Traditional Data Protection Principles

To protect private data not violated immoderately, there are already some data protection principles existed.

Consent principle which the data subject (any information relating to an identified or identifiable natural person) has given his or her unambiguous consent. However, the effect is not as good as expected which has been discussed in last post.

Fairly and Lawful processing principle which means in general that processing shall not be contrary to any law. (Legislation) This is a broad principle and there shouldn’t be any doubt on this principle.

Purpose(specification and use) limitation principle which personal data may be collected for specified, explicit and legitimate purposes only and can only be processed(use, sharing, re-use) compatibly with these purposes. (OCED) But how we can apply the purpose limitation principle when many uses of data are not known at the time of collection is the challenge.

Data minimization and Data quality principles which the personal data processed must be adequate, relevant and not excessive in relation to the purposes for which it is collected and processed. (OCED) The collected data, the selection of data sources, the processing and etc. shall be fit and not excessive in relation to the purposes. Personal data must also be accurate and kept up to date and must not be kept longer than necessary for the purpose for which collected and processed. However, the challenges are how we can limit data collection when technology relies on inferences and thus on the potential of massive databases and the concept of adequate data for the purpose of the processing can not be accurate defined in such context.
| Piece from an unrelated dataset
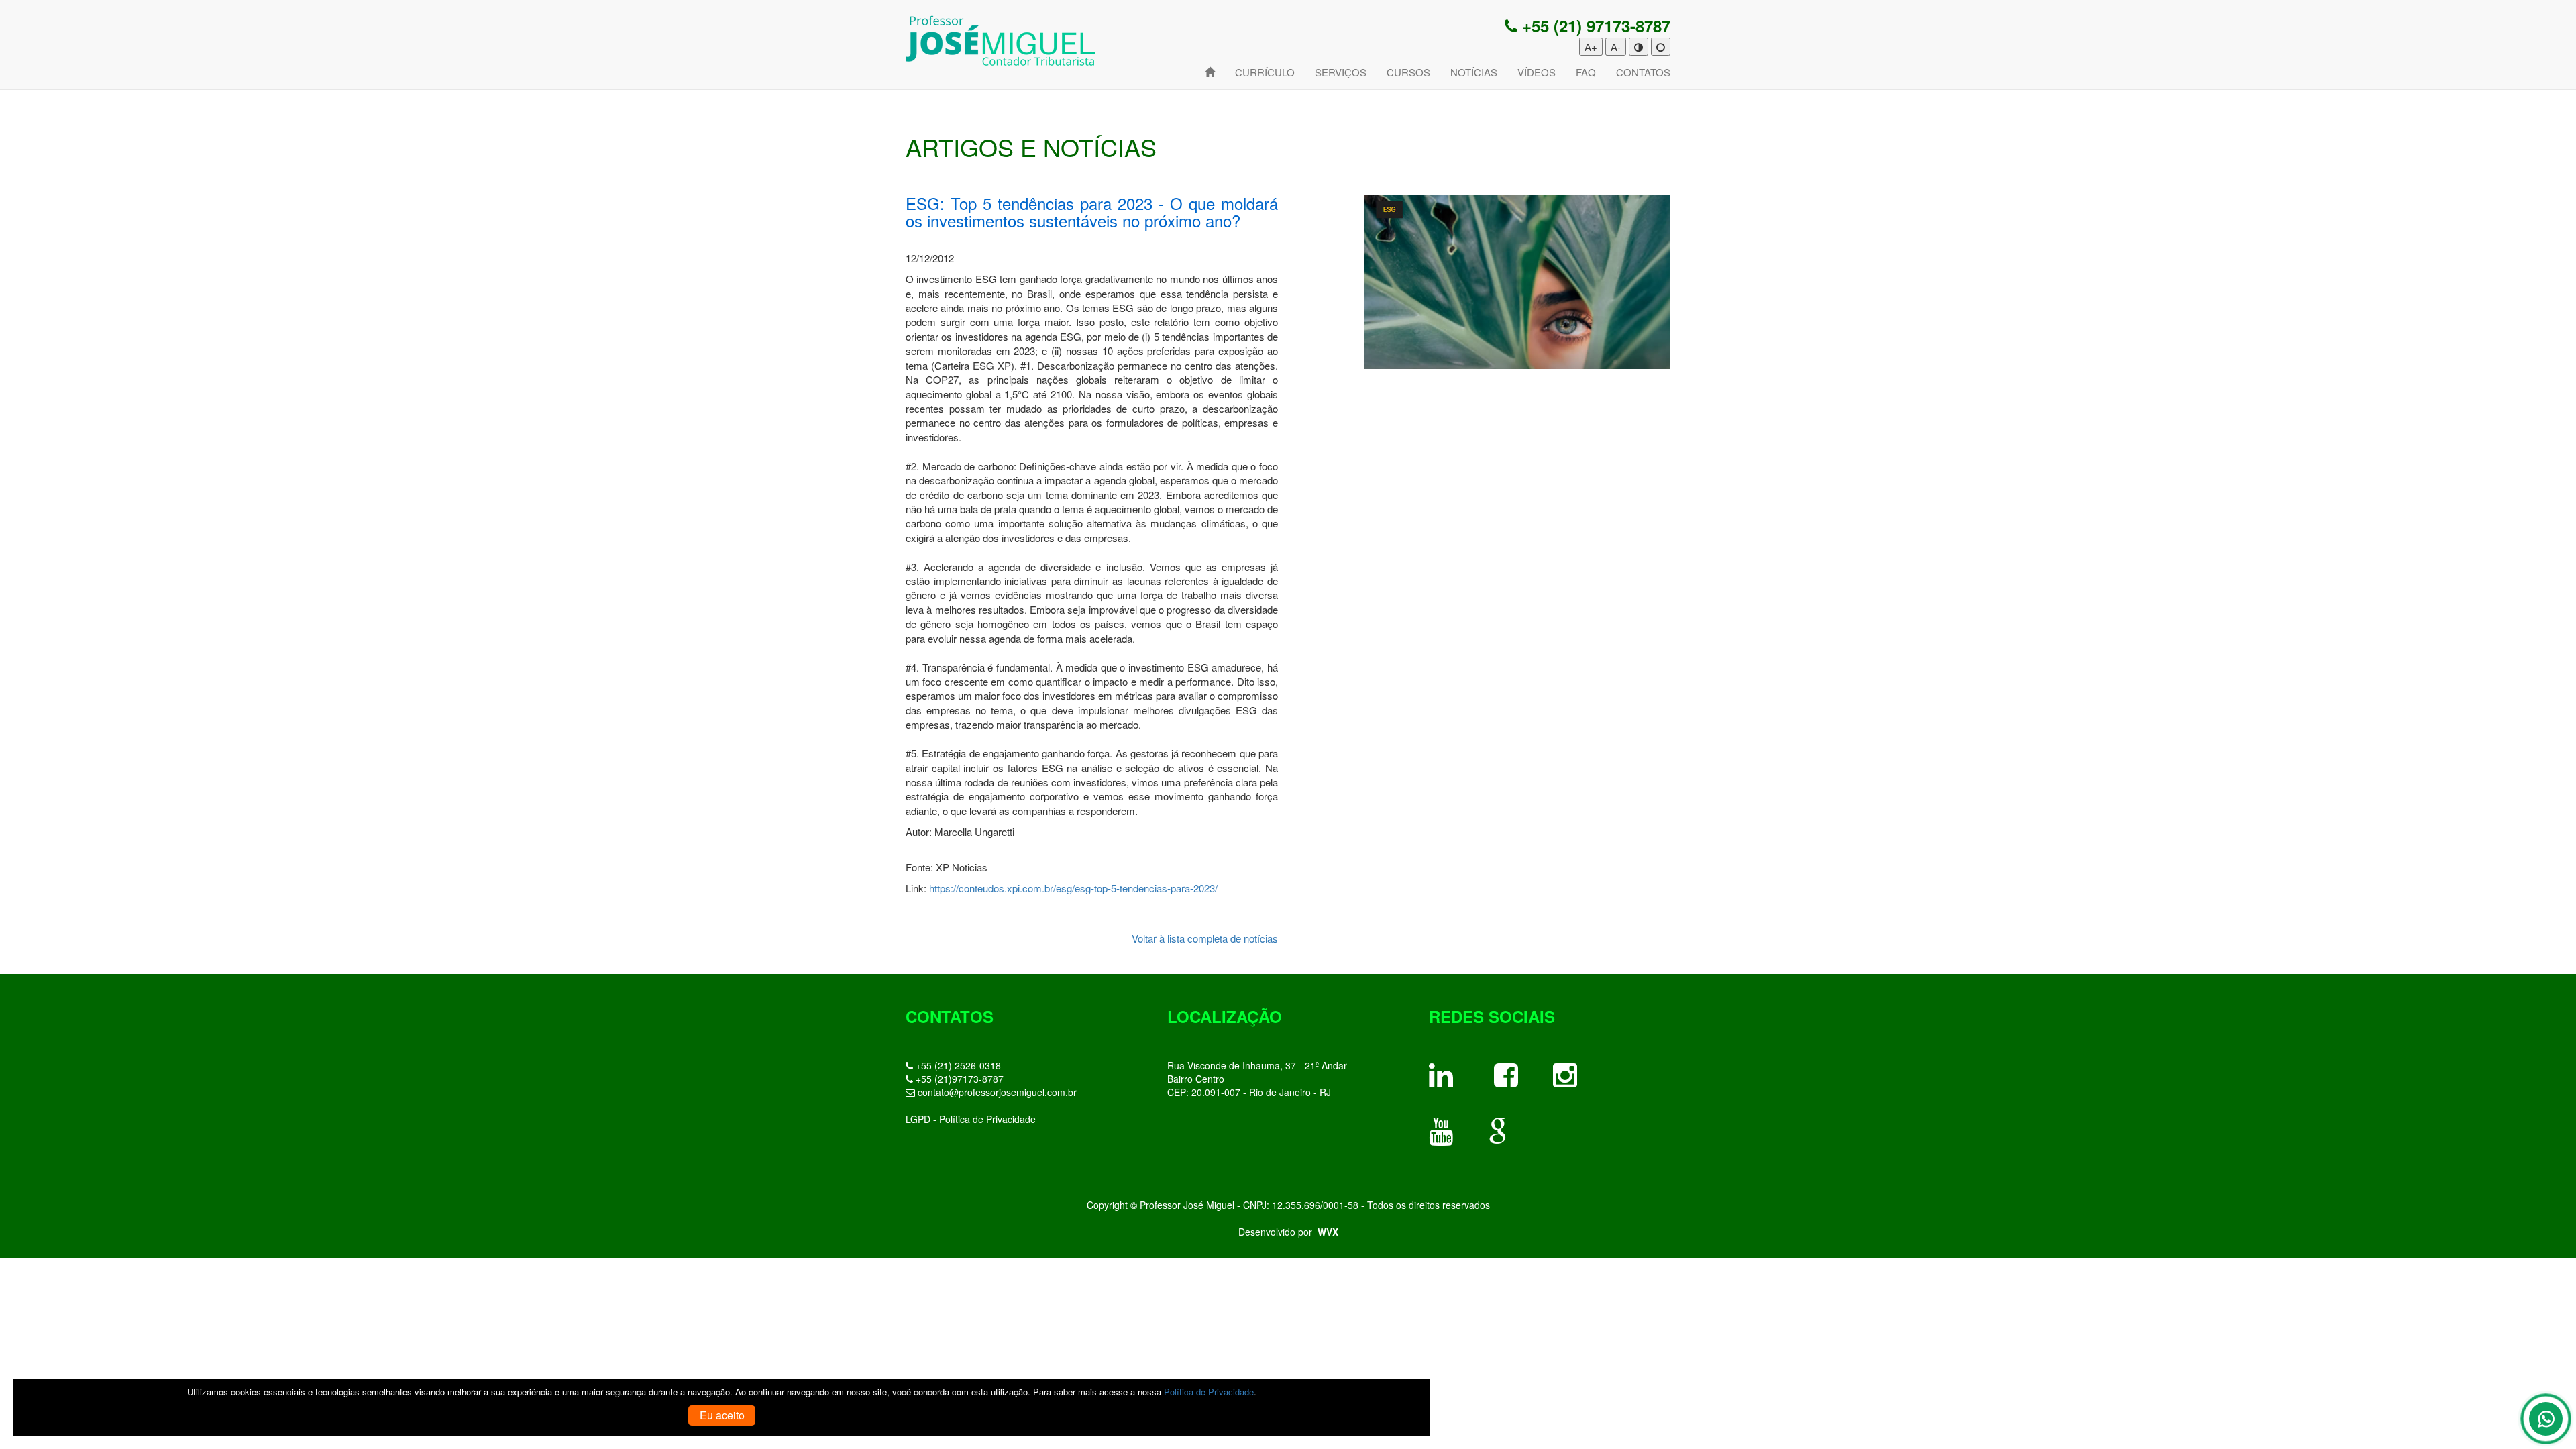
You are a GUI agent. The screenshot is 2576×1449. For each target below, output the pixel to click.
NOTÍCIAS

Transparency principle which the controller has obligation to inform the data subject and notify the national Data Protection Authority prior to any processing activity. (Julia M. Fromholz, 2000) For example, many social media websites use profile setting dashboard to inform users the use of data.

Confidentiality and security of processing principle which implementation of appropriate technical and organizational measures to protect personal data from accidental or unlawful destruction, loss, alteration, unauthorized disclosure or access, or other forms of unlawful processing such as access control, logging, and encryption. (OCED)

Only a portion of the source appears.